─── RAW RECORDS ───

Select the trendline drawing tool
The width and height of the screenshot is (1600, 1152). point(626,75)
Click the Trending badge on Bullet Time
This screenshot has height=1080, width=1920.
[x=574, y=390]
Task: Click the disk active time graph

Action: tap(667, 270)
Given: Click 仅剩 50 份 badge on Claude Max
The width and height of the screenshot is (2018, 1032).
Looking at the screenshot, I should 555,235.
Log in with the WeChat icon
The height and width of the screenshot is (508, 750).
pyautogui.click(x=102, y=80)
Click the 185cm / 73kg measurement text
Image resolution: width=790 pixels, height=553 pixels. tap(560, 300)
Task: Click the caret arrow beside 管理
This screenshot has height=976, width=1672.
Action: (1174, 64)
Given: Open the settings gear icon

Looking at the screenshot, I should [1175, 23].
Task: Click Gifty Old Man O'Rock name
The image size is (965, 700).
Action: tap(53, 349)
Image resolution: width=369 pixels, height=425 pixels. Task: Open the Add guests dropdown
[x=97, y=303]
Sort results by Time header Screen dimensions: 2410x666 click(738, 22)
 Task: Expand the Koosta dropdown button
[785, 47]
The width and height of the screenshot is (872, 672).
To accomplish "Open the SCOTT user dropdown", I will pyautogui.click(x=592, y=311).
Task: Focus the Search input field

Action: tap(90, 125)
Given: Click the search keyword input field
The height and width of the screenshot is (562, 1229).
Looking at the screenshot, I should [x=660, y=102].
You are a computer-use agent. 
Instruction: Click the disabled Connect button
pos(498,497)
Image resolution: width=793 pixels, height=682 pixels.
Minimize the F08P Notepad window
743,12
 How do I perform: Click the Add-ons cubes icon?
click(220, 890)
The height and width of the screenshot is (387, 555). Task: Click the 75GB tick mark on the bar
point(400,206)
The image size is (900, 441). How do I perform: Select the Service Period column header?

───

Extract the lines from the beginning through the line containing "Action: tap(90, 125)", copying them exactly.

- **WRITTEN RESPONSE**:
Select the trendline drawing tool
The width and height of the screenshot is (1600, 1152). point(626,75)
Click the Trending badge on Bullet Time
This screenshot has height=1080, width=1920.
[x=574, y=390]
Task: Click the disk active time graph

Action: tap(667, 270)
Given: Click 仅剩 50 份 badge on Claude Max
The width and height of the screenshot is (2018, 1032).
Looking at the screenshot, I should 555,235.
Log in with the WeChat icon
The height and width of the screenshot is (508, 750).
pyautogui.click(x=102, y=80)
Click the 185cm / 73kg measurement text
Image resolution: width=790 pixels, height=553 pixels. tap(560, 300)
Task: Click the caret arrow beside 管理
This screenshot has height=976, width=1672.
Action: (1174, 64)
Given: Open the settings gear icon

Looking at the screenshot, I should [1175, 23].
Task: Click Gifty Old Man O'Rock name
The image size is (965, 700).
Action: tap(53, 349)
Image resolution: width=369 pixels, height=425 pixels. Task: Open the Add guests dropdown
[x=97, y=303]
Sort results by Time header Screen dimensions: 2410x666 click(738, 22)
 Task: Expand the Koosta dropdown button
[785, 47]
The width and height of the screenshot is (872, 672).
To accomplish "Open the SCOTT user dropdown", I will pyautogui.click(x=592, y=311).
Task: Focus the Search input field

Action: tap(90, 125)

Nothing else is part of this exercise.